At least ten people will be off sick on any one day. The departmental record holder is Doreen - she has worked a grand total of eight days in 14 months.
With the five weeks' annual leave plus bank holidays, even the most conscientious worker in my department is easily taking 12 weeks a year off.
There's no point showing any initiative. I once wandered down to the 'Streetcare' department to ask why the hell nobody was answering the phone.
But only two staff had turned up that day and they were both in the prayer room.
Councils love their workshops, training courses and seminars. This week alone I've been invited to attend: A cycle hire and efficiency course; a traffic and pollution briefing; and a training course on offsite health and safety.
Next week there is a two-day course on 'letter writing skills' - I dearly hope that Jackie, our departmental PA, will attend this one. I've given up using her and now type my own correspondence and reports.
The last time she typed a letter for me (to an architect) she misspelt 'accommodation' and 'environment' throughout.
I gently pointed this out to her and asked her to redo the document.

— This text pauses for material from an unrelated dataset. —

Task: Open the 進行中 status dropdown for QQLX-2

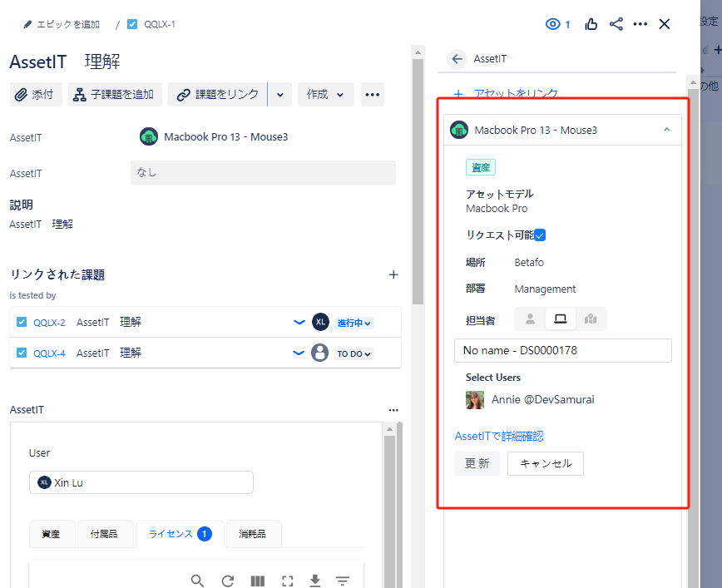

But she went sick for two weeks with stress, complaining that she was being bullied.
When my boss called me in to discuss this I, jokingly, said: 'Well I'll just let her misspell everything in future, shall I?' To which he replied: 'Yes, I think that's best for now.'
In the public sector, though, there is no competitive edge; no incentive to cuts costs or improve efficiency. Few genuinely fear for their job security, protected as they are by threats of union action every time the axe looks likely to fall.
Its time to get rid of the unions, then do away with these lazy good-for-nothings. All of them.